--- Start ---

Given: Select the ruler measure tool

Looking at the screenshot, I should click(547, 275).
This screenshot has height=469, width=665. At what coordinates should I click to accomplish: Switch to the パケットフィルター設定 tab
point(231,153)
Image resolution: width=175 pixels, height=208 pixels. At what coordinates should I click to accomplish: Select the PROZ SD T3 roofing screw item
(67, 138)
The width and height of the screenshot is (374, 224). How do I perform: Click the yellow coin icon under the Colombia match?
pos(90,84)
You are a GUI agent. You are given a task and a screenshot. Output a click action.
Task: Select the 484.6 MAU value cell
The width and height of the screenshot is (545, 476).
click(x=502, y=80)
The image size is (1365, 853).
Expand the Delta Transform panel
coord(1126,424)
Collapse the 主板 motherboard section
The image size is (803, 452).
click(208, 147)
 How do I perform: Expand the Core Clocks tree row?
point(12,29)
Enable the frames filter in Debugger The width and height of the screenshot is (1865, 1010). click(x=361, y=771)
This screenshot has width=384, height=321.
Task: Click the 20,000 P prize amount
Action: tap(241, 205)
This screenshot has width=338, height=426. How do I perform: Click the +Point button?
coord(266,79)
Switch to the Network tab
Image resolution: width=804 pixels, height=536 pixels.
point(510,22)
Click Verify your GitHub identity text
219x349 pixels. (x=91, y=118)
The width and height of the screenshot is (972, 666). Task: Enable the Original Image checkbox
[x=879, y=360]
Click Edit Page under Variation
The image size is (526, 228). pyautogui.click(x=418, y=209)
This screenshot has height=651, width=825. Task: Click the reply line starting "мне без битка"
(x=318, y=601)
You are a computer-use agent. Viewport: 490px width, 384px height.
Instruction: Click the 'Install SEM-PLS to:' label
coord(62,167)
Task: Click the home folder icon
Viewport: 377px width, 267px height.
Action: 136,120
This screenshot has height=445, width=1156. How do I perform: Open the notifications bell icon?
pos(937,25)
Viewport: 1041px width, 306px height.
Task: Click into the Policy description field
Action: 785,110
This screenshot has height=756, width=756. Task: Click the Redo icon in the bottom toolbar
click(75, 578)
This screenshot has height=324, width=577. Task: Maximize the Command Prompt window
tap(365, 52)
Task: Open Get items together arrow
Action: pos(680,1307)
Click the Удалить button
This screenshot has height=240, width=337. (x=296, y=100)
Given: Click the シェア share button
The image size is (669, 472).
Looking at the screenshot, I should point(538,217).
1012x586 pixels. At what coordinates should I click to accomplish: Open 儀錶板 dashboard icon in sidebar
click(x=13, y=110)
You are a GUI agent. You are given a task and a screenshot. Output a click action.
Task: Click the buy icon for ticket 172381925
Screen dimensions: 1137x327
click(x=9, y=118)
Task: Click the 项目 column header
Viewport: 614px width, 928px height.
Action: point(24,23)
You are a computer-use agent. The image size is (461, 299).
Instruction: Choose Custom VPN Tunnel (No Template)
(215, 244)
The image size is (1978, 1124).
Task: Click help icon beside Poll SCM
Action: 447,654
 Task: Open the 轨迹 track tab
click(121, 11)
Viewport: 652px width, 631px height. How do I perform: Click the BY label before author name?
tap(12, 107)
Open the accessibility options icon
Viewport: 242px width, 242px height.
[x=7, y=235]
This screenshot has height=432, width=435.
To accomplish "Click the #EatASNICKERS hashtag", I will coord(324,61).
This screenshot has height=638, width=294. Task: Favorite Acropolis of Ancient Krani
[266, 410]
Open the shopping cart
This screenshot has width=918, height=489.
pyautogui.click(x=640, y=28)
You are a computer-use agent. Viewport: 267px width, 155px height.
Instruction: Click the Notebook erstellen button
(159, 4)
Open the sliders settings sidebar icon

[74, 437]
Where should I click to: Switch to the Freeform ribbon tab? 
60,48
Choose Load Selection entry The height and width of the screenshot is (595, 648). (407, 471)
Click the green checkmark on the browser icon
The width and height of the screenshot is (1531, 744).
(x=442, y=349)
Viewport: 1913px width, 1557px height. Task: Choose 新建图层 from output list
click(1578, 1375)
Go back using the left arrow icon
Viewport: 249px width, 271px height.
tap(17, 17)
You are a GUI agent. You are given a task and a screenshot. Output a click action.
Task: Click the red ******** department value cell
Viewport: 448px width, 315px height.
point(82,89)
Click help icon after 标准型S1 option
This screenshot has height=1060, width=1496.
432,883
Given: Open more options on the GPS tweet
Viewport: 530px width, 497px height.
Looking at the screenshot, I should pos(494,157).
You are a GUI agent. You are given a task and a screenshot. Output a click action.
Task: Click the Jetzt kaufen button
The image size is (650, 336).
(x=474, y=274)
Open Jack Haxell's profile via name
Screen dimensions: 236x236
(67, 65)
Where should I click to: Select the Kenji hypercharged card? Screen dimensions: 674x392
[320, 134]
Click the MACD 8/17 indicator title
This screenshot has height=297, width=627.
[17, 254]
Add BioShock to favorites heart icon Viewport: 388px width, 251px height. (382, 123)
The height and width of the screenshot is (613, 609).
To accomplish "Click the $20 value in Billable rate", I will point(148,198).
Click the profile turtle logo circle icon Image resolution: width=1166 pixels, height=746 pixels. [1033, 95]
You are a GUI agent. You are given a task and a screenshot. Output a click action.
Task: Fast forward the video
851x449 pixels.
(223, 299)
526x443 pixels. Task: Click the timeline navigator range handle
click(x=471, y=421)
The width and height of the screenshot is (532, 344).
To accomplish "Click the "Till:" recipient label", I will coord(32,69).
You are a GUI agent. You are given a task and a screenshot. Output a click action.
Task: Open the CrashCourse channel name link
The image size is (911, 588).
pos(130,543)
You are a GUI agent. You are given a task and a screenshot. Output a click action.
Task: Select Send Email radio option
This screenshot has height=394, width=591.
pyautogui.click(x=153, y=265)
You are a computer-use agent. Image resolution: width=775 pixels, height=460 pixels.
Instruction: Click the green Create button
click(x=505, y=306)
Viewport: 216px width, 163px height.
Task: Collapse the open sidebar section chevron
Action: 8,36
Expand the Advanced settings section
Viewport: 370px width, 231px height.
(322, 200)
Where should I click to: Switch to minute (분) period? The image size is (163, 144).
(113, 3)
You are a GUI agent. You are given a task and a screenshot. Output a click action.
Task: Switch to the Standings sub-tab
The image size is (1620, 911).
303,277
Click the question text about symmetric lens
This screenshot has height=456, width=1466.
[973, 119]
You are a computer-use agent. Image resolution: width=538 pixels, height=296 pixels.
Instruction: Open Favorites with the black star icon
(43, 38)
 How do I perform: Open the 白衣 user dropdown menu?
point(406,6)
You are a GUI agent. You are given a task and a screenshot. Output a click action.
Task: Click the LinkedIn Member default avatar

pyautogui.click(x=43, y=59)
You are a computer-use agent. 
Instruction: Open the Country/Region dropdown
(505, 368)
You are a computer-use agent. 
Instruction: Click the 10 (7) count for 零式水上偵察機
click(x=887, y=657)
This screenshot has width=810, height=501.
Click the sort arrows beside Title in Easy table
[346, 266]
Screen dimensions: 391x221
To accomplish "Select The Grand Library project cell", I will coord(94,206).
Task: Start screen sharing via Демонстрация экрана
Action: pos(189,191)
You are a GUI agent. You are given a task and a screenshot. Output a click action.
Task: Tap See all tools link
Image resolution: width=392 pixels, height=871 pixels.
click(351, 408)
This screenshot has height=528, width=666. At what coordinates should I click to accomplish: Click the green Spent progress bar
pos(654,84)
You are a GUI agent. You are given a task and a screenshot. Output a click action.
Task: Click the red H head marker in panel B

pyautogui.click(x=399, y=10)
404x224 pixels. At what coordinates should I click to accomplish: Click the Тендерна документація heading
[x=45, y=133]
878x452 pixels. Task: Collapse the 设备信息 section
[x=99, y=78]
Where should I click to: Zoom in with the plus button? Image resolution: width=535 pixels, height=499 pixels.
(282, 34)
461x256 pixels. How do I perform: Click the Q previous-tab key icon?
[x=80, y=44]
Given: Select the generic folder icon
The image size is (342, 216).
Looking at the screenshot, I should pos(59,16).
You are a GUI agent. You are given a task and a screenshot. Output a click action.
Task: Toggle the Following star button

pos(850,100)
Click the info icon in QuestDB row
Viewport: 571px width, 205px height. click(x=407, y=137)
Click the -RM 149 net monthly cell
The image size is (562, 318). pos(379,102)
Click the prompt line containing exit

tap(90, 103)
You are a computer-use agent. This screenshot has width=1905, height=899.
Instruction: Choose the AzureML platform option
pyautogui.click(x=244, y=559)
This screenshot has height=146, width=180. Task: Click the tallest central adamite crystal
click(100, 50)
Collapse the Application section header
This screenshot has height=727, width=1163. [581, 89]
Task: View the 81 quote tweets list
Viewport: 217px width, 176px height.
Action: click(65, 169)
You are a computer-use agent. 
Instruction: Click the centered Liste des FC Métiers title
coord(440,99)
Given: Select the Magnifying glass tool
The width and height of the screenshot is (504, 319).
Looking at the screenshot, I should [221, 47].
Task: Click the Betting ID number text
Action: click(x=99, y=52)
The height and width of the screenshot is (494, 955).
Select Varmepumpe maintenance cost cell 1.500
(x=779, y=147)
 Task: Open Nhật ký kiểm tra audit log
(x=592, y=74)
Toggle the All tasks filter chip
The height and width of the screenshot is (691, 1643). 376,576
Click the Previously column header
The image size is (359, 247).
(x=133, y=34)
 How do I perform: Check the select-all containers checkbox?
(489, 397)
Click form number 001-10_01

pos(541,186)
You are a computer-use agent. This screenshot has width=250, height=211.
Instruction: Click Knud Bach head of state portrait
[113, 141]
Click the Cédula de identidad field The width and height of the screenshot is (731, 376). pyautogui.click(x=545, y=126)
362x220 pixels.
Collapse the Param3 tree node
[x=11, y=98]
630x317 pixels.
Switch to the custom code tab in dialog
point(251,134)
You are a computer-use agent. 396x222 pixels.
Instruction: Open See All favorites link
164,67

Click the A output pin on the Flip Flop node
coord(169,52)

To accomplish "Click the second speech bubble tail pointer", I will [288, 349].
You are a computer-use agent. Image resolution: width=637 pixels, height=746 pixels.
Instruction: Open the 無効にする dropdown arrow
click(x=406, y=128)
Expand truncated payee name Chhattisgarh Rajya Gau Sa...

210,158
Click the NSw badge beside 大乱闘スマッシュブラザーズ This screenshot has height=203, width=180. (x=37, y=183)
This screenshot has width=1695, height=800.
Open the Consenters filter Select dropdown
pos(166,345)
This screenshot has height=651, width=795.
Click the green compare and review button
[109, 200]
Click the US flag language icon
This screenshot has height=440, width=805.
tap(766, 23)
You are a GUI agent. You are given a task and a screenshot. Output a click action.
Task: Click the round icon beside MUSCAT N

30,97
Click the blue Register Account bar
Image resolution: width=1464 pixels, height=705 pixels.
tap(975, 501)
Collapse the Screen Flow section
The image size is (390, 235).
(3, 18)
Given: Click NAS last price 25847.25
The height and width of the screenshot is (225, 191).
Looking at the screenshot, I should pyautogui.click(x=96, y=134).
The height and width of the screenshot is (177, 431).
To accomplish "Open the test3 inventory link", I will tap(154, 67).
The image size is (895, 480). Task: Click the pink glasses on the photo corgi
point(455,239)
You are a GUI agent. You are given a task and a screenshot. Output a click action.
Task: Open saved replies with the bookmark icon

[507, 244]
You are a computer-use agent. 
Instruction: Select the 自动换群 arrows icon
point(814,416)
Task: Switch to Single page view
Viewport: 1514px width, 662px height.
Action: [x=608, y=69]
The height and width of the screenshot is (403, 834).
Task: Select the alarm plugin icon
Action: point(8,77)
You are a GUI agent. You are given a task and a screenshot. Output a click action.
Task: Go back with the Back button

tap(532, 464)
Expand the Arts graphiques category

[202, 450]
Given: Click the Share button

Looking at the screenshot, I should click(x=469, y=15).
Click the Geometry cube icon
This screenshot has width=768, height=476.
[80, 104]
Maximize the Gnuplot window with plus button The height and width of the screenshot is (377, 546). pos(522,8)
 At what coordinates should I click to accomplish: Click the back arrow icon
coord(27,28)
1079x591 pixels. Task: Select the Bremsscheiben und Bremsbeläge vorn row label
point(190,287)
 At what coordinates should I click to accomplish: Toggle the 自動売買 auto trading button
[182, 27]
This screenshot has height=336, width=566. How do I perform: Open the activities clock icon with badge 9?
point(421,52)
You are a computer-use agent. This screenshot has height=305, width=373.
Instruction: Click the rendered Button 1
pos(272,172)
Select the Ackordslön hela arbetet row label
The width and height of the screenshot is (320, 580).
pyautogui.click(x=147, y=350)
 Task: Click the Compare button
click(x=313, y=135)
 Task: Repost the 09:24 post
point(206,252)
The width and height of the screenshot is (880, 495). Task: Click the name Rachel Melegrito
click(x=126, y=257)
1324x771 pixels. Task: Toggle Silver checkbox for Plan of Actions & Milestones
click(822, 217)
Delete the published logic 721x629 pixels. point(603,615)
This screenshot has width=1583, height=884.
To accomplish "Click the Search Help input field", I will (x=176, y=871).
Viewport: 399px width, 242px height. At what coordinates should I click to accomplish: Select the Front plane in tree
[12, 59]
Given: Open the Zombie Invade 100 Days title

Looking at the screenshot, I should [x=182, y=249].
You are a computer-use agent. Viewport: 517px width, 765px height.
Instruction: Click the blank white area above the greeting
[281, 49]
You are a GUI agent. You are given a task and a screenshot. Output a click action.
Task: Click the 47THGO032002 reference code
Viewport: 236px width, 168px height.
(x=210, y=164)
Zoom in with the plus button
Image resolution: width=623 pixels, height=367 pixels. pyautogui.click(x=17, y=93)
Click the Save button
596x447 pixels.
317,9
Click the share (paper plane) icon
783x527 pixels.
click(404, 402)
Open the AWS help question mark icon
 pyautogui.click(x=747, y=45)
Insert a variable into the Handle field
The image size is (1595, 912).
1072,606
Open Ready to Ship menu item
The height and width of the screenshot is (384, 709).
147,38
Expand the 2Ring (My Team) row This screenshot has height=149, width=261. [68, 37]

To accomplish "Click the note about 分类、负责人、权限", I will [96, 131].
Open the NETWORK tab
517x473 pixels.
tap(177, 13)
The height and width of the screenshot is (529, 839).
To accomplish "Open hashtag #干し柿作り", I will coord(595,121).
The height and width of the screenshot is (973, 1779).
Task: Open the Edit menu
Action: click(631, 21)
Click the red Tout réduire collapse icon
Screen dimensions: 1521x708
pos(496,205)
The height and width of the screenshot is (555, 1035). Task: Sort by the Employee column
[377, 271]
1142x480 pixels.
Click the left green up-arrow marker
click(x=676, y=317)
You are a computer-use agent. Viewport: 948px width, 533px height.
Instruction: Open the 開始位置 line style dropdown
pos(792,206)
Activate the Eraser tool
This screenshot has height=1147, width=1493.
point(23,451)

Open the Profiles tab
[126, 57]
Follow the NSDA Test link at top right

--- End ---

## [REQUIREMENT]
Gather every line of the rows above that contains the word "about", and copy each one out in full.

## [TASK RESPONSE]
Click the question text about symmetric lens
To accomplish "Click the note about 分类、负责人、权限", I will [96, 131].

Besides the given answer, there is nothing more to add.